Secondo Jonathan Haidt è precisamente questo che fa decollare il disagio giovanile. Quella sui social è una competizione cui nessuno, una volta che vi approda, è in grado di sottrarsi, che lo voglia oppure no. Di qui insoddisfazione, malessere, disagio, invidia, frustrazione, che sarebbero alla radice dell’epidemia di cattiva salute mentale in corso in moltissimi paesi da quando l’i-phone ha sostituto i vecchi flip-phone, telefoni cellulari privi di accesso a internet. E soprattutto ha sostituito le uscite con il gruppo di amici, il gioco all’aperto, le esperienze nel mondo reale, tutte cose cruciali nella formazione di un adolescente.

Supponiamo che Haidt abbia sostanzialmente ragione (visti gli argomenti dei suoi critici, propendo a pensare che la sua spiegazione sia valida), resta il problema: come mai, in questo disastro, a rimetterci sono soprattutto le ragazze, specie se adolescenti? A prima vista sembra strano, visto che le ragazze – almeno sul piano cognitivo –  da almeno 30 anni hanno sorpassato i ragazzi.

Qui ci soccorre un’altra studiosa, la sociologia britannica Catherine Hakim, che giusto negli anni della svolta (2010-2012) ebbe a dare alle stampe un saggio e un libro fondamentali: Erotic Capital (2010), e Honey Money (sottotitolo: Perché essere attraenti è la chiave del successo). Lì si può trovare facilmente la chiave per capire il disagio esistenziale delle adolescenti dopo l’i-phone.

In estrema sintesi. Prima dell’i-phone 4, una adolescente poteva cercare di costruire la propria identità e il proprio successo valorizzando le qualità più diverse: la bellezza, certamente, ma anche l’intelligenza, la simpatia, la socievolezza, l’eccellenza in qualche materia, le doti sportive, l’abilità in qualche campo specifico. E, soprattutto, lo poteva fare in una cerchia ristretta, e almeno in parte selezionata.

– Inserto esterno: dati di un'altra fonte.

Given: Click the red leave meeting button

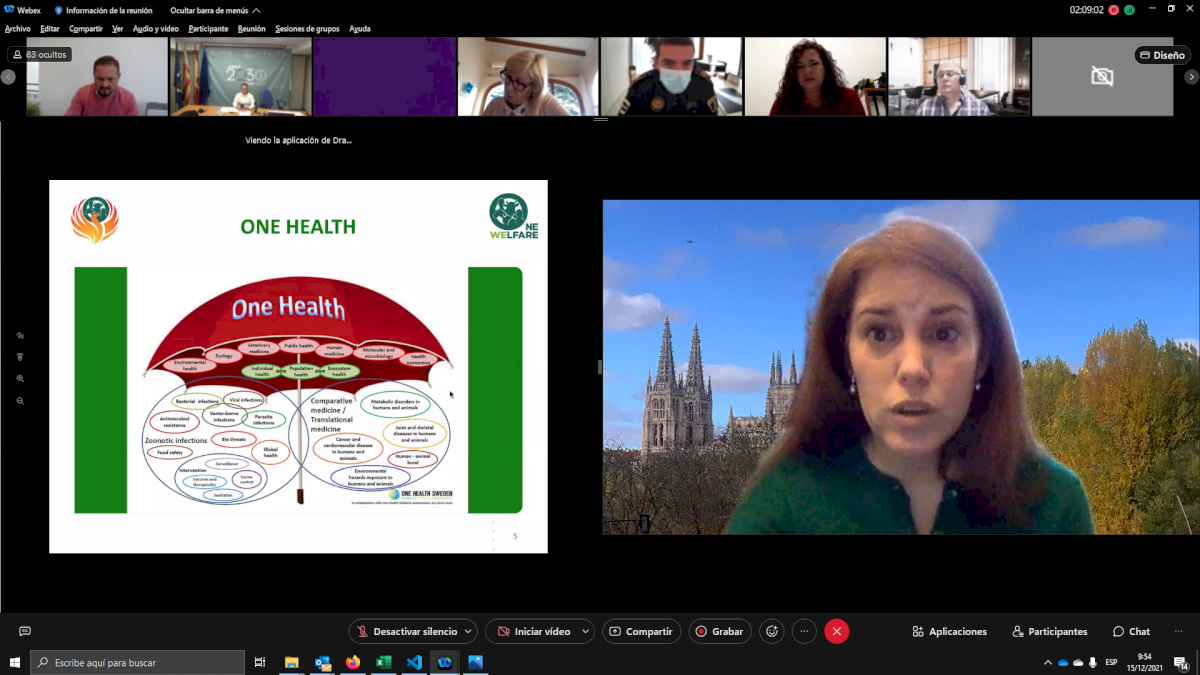Looking at the screenshot, I should click(837, 632).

Dopo l’i-phone4 non è più così: giusto o sbagliato che sia, la competizione è soprattutto sulla bellezza e l’avvenenza, e avviene in mare aperto, perché tutti vedono il tuo profilo e tu puoi vedere il profilo di tutti.

Ma la bellezza (o “capitale erotico”, per stare alla terminologia della Hakim) è una delle risorse più iniquamente distribuite, e – ahimé – è difficilmente modificabile, se non con la costosa e pericolosa chirurgia estetica (forse non a caso esplosa nell’ultimo decennio). Di qui il dramma delle adolescenti, che sono costrette a correre una gara da cui solo una minoranza può ragionevolmente attendersi di uscire vincitrice.

Che fare? si potrebbe domandare un padre o una madre di una quindicenne. Niente, mi verrebbe da dire, la forza del “così fan tutte” è soverchiante e invincibile. Però una piccola cosa, forse, si potrebbe anche tentare: far balenare il pensiero che, accanto alla paura di essere tagliati fuori, esiste anche la felicità di mettersi al riparo dalla macchina infernale dei social, una scelta audace che da tempo si usa chiamare JOMO, Joy of missing out, la gioia di restarne fuori (ne ha indirettamente parlato la giovane scrittrice Francesca Manfredi nel suo romanzo Il periodo del silenzio, appena uscito). Una scelta controcorrente, che però si può compiere anche in modo equilibrato e saggio, riscoprendo i telefonini tradizionali, che costano pochissimo, ci risparmiano la competizione sui social e, forse non casualmente, stanno tornando di moda.